Reschedule! Sidang Nadiem Makarim Dilaksanakan 2 Juni 2026 Menunggu Pulih Dari Operasi Usai Kasus Dugaan Korupsi Laptop Chromebook
--
Kasus Dugaan Korupsi Laptop Chromebook
Mantan Menteri Pendidikan, Kebudayaan, Riset, dan Teknologi, Nadiem Anwar Makarim, dituntut 18 tahun penjara dalam kasus dugaan korupsi pengadaan laptop berbasis Chromebook.
Jaksa Penuntut Umum juga menuntut Nadiem membayar denda Rp1 miliar serta uang pengganti senilai total sekitar Rp5,68 triliun. Usai sidang, Nadiem meluapkan kekecewaannya dan mempertanyakan besarnya tuntutan yang diterimanya, bahkan menyebut tuntutan tersebut lebih berat dibanding sejumlah perkara kejahatan berat lainnya.
Persidangan di Pengadilan Tindak Pidana Korupsi Jakarta, Rabu (13/5/2026), Jaksa Penuntut Umum meminta majelis hakim menjatuhkan hukuman penjara disertai denda dan uang pengganti bernilai triliunan rupiah.
Selain pidana penjara, jaksa juga menuntut Nadiem membayar denda sebesar Rp1 miliar. Jika tidak dibayarkan, denda tersebut diganti dengan pidana kurungan selama 190 hari.
Read more: Link Video Viral Tasya Gym Bandar Batang Durasi 15 Menit Bikin Heboh, Isinya Bikin Penasaran!
Tak hanya itu, jaksa turut menuntut pidana tambahan berupa pembayaran uang pengganti sebesar Rp 809,596 miliar dan Rp 4,871 triliun. “(Uang pengganti) merupakan harta kekayaan Terdakwa yang tidak seimbang dengan penghasilan yang sah atau diduga dari tindak pidana korupsi,” ucap jaksa.
Jaksa juga menyatakan apabila Nadiem tidak memiliki harta yang cukup untuk membayar uang pengganti tersebut, maka diganti dengan pidana penjara selama sembilan tahun.
Melalui tuntutannya, jaksa turut meminta agar barang bukti tetap sebagaimana tercantum dalam surat tuntutan serta membebankan biaya perkara sebesar Rp 10.000kepada terdakwa. Jaksa menilai pengadaan laptop berbasis Chromebook pada periode 2020 hingga 2022 dilakukan demi keuntungan pribadi dan berdampak terhadap kualitas pendidikan di Indonesia.
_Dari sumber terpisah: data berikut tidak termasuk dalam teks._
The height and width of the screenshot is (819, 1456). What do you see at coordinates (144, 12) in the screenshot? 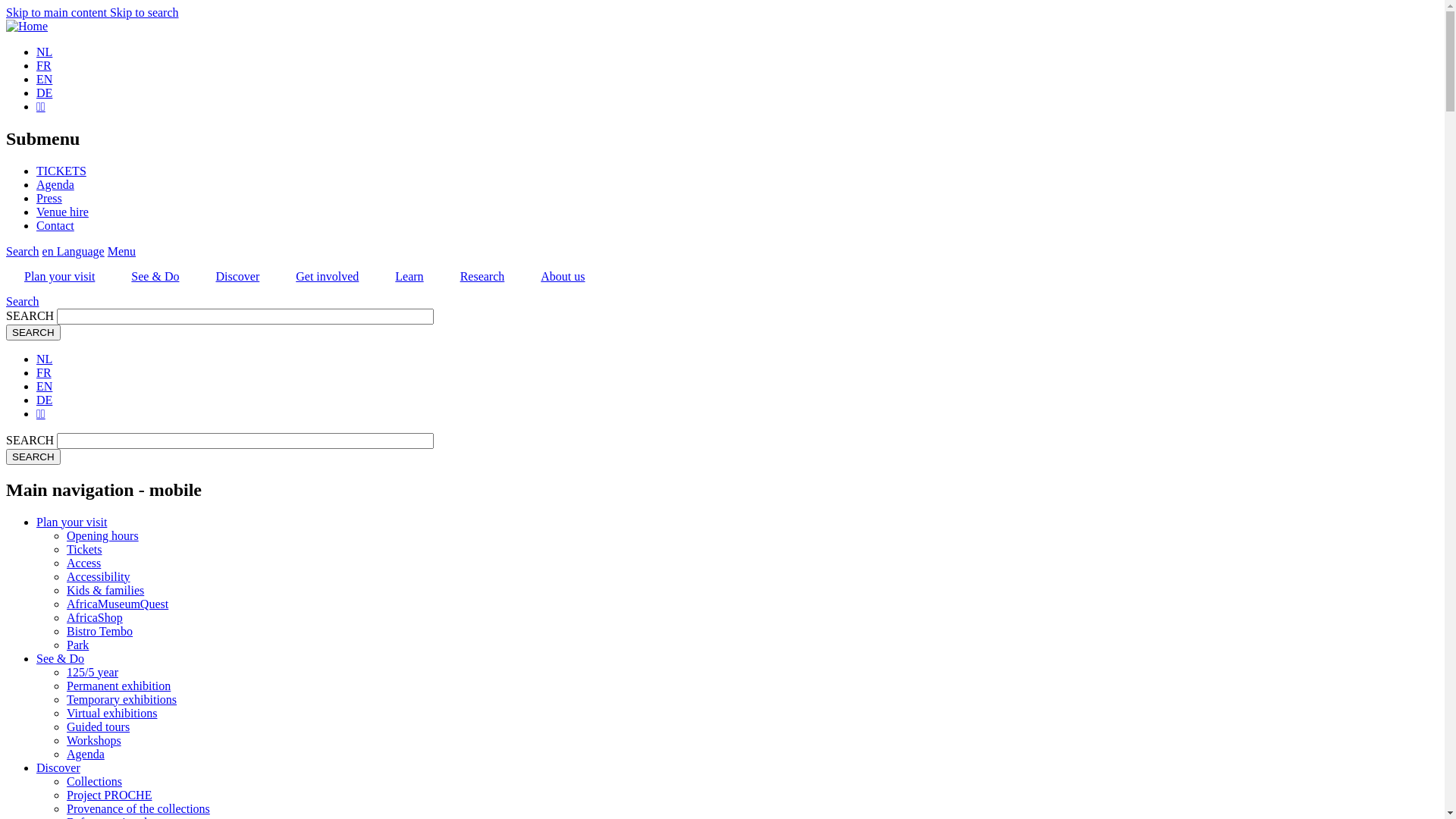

Jaksa menyoroti peningkatan harta kekayaan terdakwa yang dianggap tidak seimbang dengan penghasilan sahnya. Di sisi lain, jaksa menyebut perkara tersebut menyebabkan kerugian negara sebesar Rp 1.567.888.662.716,74. Perbuatan ini dilakukan Nadiem besama-sama dengan konsultan teknologi Kemendikbudristek Ibrahim Arief, eks Direktur SD Sri Wahyuningsih, eks Direktur SMP Mulyatsyah, dan eks staf khusus Jurist Tan.
Itulah update informasi terbaru yang sudah kami rangkum khusus untuk kamu pada kesempatan kali ini yang mengulas mengenai Sidang Nadiem Makarim Dilaksanakan 2 Juni 2026 Menunggu Pulih Dari Operasi. Terimakasih sudah membaca artikel ini dan jangan lupa tambahkan ke bookmark supaya tidak ketinggalan update informasi lainnya.